"It's representation and for me sitting in that theater before the movie started was like the most beautiful thing ever because you had so many people of color, so many black people in the theater just amped and excited and just like, 'Ugh, just please let this be good. Please,'" she said.
Rae attended the world premiere last month, and described it as a "beautiful" and "powerful" experience.
"And just even that feeling beforehand of rooting for something was so powerful and so fun," she added. "And for it to just deliver on all levels and to be such a beautiful, fun and just dope film just felt great, and I knew that night that it was just going to spawn so much other creativity and so much other works for you know, black people can see themselves in new lights."
While "Black Panther" is the biggest movie to date centered around a black superhero, it's certainly not the first black superhero movie Hollywood has churned out. Before Chadwick Boseman took on the role, Wesley Snipes portrayed Blade, Robert Townsend wrote, directed and starred in "The Meteor Man," and Marvel's Luke Cage has his own Netflix show.
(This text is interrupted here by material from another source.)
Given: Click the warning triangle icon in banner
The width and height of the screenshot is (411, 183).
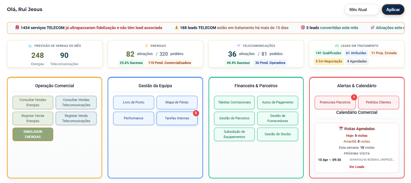Looking at the screenshot, I should coord(176,28).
Rae isn't worried about the public forgetting about those who paved the way for "Black Panther," and praised the movie for being rooted in African ancestry.
"I don't have any concerns. I think a simple Google search will show you that that's incorrect, but I just think that this is -- just even the records that it's setting -- it just feels more present," she said. "This feels very black. It feels very rooted in African ancestry, it feels different in a way from a Blade and even a Luke Cage, which is also excellent. It's just rooted in something, in a pride that we haven't been able to see in a Marvel film before."